MUSE was trained simultaneously on 16 languages with a shared encoder working with translation tasks. The result of that is a very good capability of mapping two similar sentences in two different languages in the same vector space. For instance, if MUSE encodes two sentences about Cristiano Ronaldo, one in English and the other in French, the resulting embeddings will be very similar. MUSE is not language specific. On the other hand, m-BERT and XLM embeddings are more general: they are not necessarily aligned per language but encode more information than that. Unfortunately, complexity can sometimes be a burden.

In theory, the MUSE shared representation between languages is better for a Zero-Shot Classification Task : if we use the embedding at the output of this model in input of our classifier, we will manage to get similar inputs for similar texts, no matter the language, without using any translation.

From embeddings to cross-lingual classifier

In order to really compare these pre-trained models, we present the following structure for our cross-lingual classifier:

  • Input: Embedding. Obtained from the pre-trained multilingual models, by passing them the textual metadata of the video in input.
  • Classifier core: Two Dense layers, followed by a Batch Norm layer and dropout.
  • Output: Sigmoid, resulting into a vector with a confidence for each possible class. Thus, a video can have multiple class that characterize its content.
Structure our final model

After testing all of the different multilingual pre-trained models, including both their small and large versions and days spent on hyper-parameters tuning, we found a winner.

The success of simplicity

Despite the huge amount of research articles about the surprising multilingual aspect of m-BERT or the incredible performances of XLM, our own conclusions are mixed.

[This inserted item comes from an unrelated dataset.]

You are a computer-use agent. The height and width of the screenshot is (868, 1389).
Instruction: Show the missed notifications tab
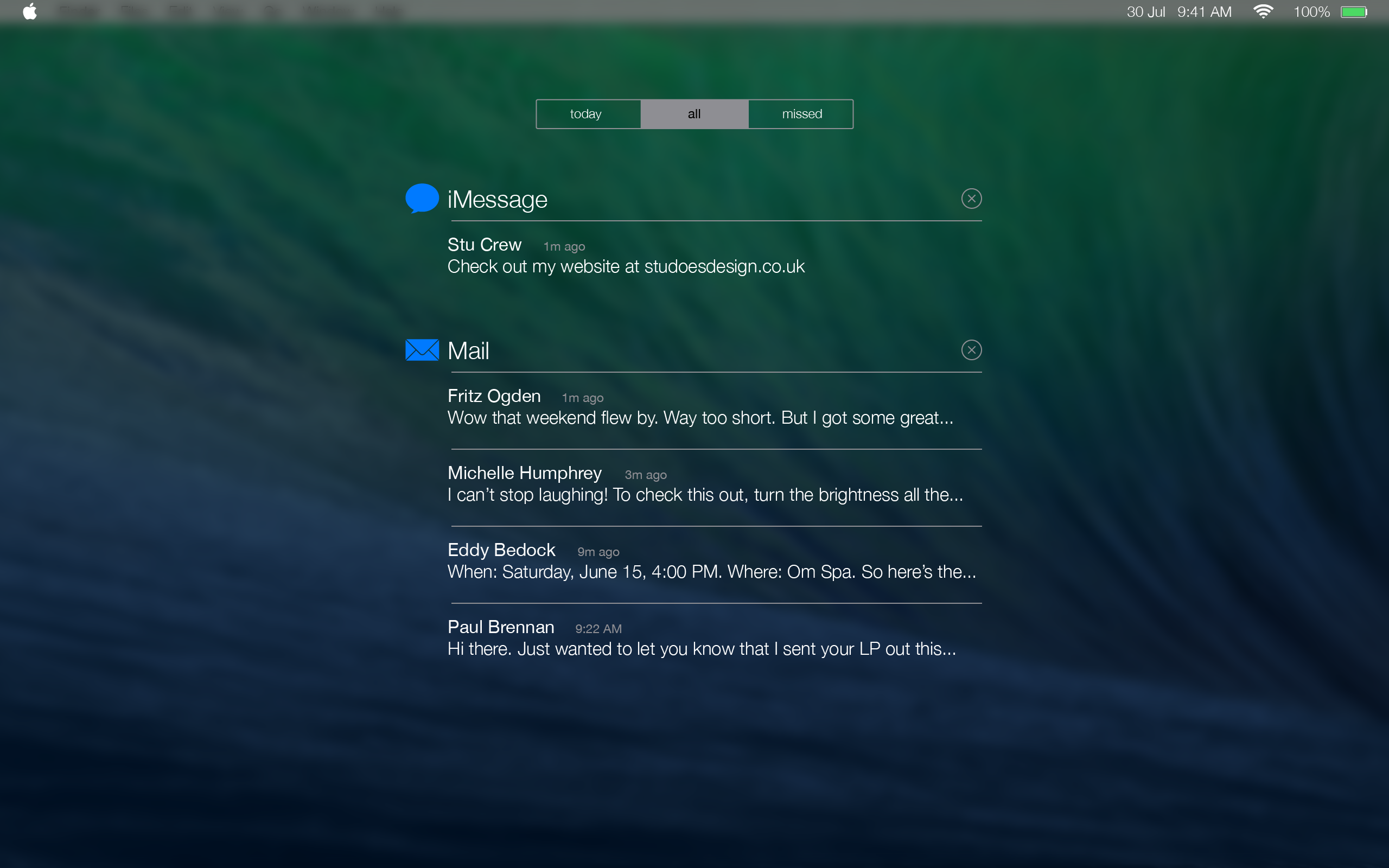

BERT is dead, long live MUSE

We tried to test our architecture with different versions of both m-BERT and XLM, but neither of them gave us satisfying results. In fact, our task may be too different from the usual benchmarks. For a cross-lingual task like ours, bordering on a problem where large-scale translation would be required, it seems that MUSE in its lighter version, is far better than these very heavy pre-trained models based on the below Transformer architecture :

  • Computing time: the lightest version of MUSE, based on CNNs, is able to compute an embedding three times faster than BERT or XLM, going from 8ms to 24ms on average for the models built with Transformers.
  • Aligned Embeddings: as explained, we believe that for this task, the most important feature for a cross-lingual model is to provide aligned embeddings. MUSE is far better than the two others for that purpose.
  • Global performances: we used a Top-1 accuracy in order to measure the performances of each model. We saw significant differences between these models in terms of metrics.
Example of categories predicted on a German video using our model

Overall, despite the actual popularity of Transformers-based NLP models, we believe that simplicity is key. This real-world project required a cross-lingual Transfer Learning model and MUSE, with its aligned embeddings per language seems to be the best solution.

What’s Next ?

  • As already done for the English and French videos, this multilingual model is now in production. Each time a video gets uploaded on the platform, it is automatically tagged with a category.
  • We will continue to improve the categorization of our video catalog by using other signals. For instance, we are currently working on a computer-vision based model that tags videos using their frames.